** Data for analysis follows **

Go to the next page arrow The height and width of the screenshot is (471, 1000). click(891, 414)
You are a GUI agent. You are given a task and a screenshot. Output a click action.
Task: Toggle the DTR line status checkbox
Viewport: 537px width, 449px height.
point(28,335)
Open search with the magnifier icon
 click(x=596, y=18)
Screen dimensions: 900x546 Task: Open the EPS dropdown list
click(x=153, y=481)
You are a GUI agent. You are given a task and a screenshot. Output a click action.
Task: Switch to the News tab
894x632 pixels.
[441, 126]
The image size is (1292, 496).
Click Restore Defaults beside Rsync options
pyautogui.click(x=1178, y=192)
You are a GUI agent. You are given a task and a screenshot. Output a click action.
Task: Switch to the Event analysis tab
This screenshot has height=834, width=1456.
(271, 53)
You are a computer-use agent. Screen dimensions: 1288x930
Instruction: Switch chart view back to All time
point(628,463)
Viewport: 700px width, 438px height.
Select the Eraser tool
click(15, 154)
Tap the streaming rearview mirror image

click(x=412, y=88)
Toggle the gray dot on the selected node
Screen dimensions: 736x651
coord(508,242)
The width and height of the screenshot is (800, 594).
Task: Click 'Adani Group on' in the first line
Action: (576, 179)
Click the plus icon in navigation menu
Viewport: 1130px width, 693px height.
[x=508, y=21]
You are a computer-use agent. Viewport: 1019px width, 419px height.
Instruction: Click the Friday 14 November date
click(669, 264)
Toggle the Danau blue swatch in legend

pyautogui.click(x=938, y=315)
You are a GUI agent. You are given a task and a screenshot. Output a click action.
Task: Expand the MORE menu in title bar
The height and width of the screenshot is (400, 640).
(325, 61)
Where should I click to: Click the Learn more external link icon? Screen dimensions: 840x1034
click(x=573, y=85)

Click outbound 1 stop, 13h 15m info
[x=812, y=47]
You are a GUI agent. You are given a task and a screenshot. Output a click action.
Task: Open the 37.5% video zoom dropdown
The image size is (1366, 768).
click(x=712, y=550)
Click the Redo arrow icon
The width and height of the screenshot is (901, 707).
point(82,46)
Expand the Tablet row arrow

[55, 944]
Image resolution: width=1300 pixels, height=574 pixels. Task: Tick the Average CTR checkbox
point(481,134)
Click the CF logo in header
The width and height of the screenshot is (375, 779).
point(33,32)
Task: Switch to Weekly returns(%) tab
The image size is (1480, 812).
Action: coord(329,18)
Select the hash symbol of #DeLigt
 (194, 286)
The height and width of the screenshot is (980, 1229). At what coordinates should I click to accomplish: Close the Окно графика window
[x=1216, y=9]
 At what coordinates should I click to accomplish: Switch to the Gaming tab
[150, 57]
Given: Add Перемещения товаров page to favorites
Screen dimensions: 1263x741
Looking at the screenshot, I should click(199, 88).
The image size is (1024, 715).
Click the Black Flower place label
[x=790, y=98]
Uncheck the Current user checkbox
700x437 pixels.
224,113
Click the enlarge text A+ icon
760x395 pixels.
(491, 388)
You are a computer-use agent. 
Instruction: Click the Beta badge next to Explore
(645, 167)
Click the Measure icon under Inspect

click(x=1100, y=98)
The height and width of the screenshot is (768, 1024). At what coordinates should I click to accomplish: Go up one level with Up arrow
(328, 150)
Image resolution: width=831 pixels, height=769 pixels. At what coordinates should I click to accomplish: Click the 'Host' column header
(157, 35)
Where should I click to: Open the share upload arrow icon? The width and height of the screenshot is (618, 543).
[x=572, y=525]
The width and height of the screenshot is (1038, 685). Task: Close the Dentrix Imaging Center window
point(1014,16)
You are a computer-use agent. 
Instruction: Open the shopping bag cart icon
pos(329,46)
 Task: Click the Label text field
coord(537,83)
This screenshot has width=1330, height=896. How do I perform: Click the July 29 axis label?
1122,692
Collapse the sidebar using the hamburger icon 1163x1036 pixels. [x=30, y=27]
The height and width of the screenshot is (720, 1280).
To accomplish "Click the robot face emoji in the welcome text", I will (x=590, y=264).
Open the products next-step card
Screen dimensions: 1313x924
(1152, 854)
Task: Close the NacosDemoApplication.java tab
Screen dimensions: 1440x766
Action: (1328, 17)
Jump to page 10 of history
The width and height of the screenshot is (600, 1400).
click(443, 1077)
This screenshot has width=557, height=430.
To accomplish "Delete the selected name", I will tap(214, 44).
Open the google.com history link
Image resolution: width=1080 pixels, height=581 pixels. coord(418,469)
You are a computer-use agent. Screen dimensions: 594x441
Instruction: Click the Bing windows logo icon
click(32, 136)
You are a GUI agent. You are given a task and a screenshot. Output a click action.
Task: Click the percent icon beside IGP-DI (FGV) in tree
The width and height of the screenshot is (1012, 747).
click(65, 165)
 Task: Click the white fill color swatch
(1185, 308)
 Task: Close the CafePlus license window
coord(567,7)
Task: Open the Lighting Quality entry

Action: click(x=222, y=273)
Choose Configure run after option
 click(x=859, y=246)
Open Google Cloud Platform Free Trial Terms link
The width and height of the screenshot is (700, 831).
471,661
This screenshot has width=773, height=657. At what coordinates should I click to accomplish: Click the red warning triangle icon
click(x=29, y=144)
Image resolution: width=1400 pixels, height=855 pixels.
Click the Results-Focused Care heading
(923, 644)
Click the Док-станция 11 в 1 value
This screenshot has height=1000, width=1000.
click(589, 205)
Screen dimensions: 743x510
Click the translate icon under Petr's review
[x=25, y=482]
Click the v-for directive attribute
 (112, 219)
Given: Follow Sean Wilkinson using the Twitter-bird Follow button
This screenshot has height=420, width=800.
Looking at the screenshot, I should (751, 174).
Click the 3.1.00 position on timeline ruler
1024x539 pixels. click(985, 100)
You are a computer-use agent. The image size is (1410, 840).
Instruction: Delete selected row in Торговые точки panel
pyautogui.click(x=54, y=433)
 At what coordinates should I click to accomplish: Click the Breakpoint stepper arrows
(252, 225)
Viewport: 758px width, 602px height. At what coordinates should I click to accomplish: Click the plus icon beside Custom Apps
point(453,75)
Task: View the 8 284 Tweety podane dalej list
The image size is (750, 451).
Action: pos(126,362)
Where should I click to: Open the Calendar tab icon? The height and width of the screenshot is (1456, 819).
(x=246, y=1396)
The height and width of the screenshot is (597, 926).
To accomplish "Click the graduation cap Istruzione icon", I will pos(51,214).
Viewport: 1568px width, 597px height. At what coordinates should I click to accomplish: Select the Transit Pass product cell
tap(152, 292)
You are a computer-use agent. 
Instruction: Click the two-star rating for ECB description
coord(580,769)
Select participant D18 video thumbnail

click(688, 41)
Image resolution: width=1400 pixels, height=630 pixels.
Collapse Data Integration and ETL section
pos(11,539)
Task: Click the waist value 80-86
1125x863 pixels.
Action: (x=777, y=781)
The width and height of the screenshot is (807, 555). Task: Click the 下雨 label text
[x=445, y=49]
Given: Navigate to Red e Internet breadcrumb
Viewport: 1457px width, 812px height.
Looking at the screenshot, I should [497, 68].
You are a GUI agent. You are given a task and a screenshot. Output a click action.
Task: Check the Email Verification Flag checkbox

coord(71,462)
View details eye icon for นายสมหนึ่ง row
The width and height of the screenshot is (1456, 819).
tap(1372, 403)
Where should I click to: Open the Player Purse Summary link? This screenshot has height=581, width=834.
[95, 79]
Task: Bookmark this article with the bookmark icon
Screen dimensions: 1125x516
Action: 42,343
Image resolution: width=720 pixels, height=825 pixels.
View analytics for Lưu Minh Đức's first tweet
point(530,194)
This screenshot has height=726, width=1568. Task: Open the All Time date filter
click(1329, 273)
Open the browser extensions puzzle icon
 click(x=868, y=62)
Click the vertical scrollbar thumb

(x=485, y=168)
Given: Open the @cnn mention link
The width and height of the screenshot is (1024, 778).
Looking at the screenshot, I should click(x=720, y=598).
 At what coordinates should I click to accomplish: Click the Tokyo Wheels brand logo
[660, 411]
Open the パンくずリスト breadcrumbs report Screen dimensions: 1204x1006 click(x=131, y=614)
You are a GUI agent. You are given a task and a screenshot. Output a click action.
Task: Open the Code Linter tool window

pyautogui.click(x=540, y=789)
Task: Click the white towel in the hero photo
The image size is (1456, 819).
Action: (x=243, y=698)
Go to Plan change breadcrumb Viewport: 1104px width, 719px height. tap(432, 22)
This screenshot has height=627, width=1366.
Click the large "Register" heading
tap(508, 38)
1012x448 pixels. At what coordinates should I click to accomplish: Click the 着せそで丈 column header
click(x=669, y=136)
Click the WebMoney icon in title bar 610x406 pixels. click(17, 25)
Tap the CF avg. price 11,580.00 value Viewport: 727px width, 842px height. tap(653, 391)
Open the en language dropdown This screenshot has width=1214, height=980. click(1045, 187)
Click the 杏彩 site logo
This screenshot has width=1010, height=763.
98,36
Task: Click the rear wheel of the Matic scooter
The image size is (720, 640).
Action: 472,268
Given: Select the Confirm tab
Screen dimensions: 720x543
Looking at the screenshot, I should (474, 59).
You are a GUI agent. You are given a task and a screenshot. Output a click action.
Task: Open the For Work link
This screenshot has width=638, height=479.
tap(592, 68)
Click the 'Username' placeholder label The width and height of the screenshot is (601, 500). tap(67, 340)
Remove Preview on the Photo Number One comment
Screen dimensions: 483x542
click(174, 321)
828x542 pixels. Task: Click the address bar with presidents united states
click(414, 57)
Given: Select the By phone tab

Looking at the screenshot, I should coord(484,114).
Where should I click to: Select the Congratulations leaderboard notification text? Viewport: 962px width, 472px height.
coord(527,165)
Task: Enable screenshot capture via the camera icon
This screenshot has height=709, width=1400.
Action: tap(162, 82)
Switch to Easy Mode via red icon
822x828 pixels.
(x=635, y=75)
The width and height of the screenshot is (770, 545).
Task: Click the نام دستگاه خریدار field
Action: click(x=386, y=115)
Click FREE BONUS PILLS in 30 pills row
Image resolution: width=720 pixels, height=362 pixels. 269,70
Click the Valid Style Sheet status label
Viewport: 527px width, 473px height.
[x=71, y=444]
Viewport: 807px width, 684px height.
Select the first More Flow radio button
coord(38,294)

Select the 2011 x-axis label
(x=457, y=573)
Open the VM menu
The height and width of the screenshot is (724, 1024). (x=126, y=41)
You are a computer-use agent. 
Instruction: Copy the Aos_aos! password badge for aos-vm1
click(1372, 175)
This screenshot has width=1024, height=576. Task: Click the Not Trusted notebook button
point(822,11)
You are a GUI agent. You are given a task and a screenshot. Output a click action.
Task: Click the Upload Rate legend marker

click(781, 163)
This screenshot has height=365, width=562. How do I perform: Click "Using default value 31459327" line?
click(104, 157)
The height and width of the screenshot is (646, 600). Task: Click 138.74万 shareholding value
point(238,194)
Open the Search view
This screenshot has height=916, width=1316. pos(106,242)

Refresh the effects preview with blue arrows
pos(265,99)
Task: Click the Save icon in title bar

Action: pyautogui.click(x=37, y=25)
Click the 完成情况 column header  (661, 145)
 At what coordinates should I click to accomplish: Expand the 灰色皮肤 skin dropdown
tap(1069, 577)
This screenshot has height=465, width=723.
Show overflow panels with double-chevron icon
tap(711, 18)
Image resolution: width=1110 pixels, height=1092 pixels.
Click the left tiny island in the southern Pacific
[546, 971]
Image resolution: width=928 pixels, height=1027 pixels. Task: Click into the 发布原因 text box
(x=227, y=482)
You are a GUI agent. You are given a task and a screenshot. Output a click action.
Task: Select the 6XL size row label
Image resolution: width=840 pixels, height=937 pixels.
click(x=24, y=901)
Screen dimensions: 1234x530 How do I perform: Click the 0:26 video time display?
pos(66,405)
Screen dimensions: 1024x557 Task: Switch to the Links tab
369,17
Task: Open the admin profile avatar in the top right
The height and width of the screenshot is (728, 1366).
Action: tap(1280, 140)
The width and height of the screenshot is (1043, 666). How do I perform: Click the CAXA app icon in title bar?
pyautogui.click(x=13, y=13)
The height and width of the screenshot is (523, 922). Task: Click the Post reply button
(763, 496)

** End of Data for analysis **

**What you should do:** Starting at the line that contains "The height and width of the screenshot is (720, 1280)." and stopping after the line that contains "Jump to page 10 of history", write out every line exactly as it appears above, and no other line.

**Expected answer:**
The height and width of the screenshot is (720, 1280).
To accomplish "Click the robot face emoji in the welcome text", I will (x=590, y=264).
Open the products next-step card
Screen dimensions: 1313x924
(1152, 854)
Task: Close the NacosDemoApplication.java tab
Screen dimensions: 1440x766
Action: (1328, 17)
Jump to page 10 of history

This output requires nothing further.